TASK STATEMENT =
Gather every line below where "will" appears.

[Dataset entries]
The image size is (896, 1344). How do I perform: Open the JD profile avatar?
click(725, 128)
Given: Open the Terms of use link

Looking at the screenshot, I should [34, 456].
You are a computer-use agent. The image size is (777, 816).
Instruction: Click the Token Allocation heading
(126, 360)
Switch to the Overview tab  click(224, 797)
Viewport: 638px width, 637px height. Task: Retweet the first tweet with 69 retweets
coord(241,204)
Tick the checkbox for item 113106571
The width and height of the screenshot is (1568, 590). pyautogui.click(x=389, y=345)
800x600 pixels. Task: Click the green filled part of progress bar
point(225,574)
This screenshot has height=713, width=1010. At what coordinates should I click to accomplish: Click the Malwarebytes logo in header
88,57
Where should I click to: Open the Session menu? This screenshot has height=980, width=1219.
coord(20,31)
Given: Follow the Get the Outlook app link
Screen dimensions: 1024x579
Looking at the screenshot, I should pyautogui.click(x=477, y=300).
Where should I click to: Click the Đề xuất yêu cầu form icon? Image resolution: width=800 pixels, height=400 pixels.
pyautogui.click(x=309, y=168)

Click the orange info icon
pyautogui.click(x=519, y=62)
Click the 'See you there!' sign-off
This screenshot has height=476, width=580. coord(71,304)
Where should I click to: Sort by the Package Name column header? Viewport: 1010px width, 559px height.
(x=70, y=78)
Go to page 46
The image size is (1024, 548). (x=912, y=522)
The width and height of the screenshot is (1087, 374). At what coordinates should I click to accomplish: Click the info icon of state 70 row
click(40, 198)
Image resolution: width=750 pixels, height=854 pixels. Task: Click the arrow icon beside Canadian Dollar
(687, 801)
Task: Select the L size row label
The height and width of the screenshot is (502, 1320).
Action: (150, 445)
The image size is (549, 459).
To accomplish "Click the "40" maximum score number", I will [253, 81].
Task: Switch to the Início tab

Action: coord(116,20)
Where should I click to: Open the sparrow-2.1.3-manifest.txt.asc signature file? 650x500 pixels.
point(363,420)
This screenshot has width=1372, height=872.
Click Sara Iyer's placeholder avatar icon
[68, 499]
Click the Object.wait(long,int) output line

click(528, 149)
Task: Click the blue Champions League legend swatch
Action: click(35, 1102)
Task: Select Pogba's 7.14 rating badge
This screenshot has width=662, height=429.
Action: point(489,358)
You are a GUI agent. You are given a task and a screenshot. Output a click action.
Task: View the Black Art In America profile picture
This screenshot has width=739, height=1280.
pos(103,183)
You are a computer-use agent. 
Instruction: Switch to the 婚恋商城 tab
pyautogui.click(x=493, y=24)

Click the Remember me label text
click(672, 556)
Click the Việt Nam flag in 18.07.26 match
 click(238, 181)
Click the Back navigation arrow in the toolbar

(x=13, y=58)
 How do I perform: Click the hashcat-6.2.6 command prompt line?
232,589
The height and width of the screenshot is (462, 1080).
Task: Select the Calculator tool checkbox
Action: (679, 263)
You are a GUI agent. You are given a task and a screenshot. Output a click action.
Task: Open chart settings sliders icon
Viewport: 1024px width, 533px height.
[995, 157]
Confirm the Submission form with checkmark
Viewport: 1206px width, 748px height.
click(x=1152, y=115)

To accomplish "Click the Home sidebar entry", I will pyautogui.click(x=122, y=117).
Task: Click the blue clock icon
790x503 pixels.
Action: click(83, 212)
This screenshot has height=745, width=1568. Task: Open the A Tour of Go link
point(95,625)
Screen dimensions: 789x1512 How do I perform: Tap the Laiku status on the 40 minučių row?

TASK ANSWER =
To accomplish "Click the "40" maximum score number", I will [253, 81].
To accomplish "Click the Home sidebar entry", I will pyautogui.click(x=122, y=117).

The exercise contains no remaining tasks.